The products of the district are wheat, barley, maize, oats, millet, potatoes, butter, hides, skins, and tallow. The geological formation is lower Silurian.
Population of the town and suburbs of Gundagai numbers about 600 persons; that of the police district of Gundagai, including the population on the Eurongilly diggings, about 4000 persons.
The quantity of gold received by escort from the Gundagai gold flelds during the year 1864 was 6262 ozs., which, at £3/17/9 per oz., was of the total value of £24,344/11/5.
During the year 1864 were sold 246 miners' rights and 40 business licenses.
Junee is a postal township in the parish of Junee, electoral district of Murrumbidgee, and police district of Wagga Wagga.
It is situated on Houlahan's creek, in the midst of fine undulating country.
The entire area is a pastoral one, there being very little land under, cultivation.
The nearest places are Wagga Wagga, 22 miles s., and Bethungra, 14 miles n.n.e.

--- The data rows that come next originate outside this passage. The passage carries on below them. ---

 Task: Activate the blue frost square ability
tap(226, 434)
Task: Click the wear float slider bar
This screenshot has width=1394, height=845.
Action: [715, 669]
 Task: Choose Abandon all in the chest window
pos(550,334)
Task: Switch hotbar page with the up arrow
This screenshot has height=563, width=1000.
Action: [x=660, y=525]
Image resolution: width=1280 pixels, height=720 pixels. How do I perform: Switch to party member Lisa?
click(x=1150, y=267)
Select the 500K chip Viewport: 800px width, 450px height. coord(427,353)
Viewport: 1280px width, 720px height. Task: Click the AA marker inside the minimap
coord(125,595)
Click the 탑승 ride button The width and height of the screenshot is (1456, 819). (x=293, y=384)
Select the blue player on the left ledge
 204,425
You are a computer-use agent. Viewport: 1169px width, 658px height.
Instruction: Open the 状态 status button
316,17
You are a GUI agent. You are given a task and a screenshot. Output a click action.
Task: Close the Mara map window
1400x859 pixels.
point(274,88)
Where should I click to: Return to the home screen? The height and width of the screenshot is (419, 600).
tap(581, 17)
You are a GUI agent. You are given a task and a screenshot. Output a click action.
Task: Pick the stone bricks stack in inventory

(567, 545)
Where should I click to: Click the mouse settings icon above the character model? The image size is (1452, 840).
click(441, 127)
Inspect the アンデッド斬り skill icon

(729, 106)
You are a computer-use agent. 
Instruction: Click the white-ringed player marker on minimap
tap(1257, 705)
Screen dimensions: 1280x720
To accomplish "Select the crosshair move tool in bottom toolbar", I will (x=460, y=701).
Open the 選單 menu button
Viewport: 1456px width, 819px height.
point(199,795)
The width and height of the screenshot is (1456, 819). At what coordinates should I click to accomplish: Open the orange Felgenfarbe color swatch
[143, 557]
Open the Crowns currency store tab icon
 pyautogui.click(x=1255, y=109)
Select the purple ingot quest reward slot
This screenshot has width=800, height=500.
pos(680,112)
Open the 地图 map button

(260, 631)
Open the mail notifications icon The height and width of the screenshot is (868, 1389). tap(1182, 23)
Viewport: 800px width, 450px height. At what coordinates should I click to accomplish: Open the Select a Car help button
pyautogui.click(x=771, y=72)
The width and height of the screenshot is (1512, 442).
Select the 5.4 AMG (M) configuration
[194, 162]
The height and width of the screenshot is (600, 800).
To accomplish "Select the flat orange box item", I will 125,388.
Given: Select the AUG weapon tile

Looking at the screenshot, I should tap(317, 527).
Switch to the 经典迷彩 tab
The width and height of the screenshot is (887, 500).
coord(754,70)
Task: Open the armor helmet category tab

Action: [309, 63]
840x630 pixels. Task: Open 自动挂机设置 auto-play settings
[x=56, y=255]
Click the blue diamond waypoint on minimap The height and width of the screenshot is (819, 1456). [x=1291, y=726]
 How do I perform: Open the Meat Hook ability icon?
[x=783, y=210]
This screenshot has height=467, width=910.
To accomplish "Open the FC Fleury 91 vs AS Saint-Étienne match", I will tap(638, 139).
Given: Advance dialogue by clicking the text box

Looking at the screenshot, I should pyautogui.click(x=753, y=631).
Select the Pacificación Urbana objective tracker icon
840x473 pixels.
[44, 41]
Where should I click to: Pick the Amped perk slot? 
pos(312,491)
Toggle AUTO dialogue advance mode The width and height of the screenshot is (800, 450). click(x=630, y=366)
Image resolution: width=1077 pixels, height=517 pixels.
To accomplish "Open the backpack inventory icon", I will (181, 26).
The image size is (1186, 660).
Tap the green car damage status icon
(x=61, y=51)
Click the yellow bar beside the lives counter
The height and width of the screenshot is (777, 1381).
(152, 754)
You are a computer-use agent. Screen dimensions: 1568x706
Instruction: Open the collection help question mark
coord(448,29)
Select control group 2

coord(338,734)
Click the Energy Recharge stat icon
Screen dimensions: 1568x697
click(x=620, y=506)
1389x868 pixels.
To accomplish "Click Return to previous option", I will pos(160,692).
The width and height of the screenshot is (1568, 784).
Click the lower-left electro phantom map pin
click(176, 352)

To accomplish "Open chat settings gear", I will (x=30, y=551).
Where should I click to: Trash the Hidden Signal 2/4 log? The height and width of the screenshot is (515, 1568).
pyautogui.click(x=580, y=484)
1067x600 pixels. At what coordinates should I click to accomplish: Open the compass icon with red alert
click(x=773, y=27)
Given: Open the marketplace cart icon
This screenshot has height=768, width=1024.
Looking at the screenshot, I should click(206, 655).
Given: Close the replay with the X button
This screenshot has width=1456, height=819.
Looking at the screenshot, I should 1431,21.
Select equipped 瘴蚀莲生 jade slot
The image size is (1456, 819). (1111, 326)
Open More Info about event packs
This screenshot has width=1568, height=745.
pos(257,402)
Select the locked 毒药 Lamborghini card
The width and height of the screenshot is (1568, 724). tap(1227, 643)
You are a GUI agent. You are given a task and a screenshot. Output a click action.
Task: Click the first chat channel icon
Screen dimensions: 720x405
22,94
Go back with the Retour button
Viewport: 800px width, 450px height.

The communication is by horse and dray only, the mails being carried on horseback twice a week.
With Sydney the communication is to Bowenfels by horse, thence by coach to Penrith, and then by rail; or from Wagga Wagga by the Great Southern route which is, however, a very circuitous route.
There is one hotel in Junee, called 'The Junee.'
The surrounding country is undulating, thinly timbered, and geological formation is granitic.
The road passing through Junee is kept in repair by the Government under the control of a road superintendent. For 20 miles on each side of the town are naturally good and tolerably level roads.
Drays coming with loading from Sydney, and returning with wool. etc. are continually passing along it.
The line of telegraph passes through Junee but no station has as yet been established there, the nearest being at Wagga Wagga.
Gold has been found about 16 miles distant in a s.e. direction, but not in paying quantities; and limestone of excellent quality abounds about 12 miles to the e.
The country is, generally well grassed, but badly watered.
The population of the township numbers only about a dozen persons, although there is a scattered population in the district.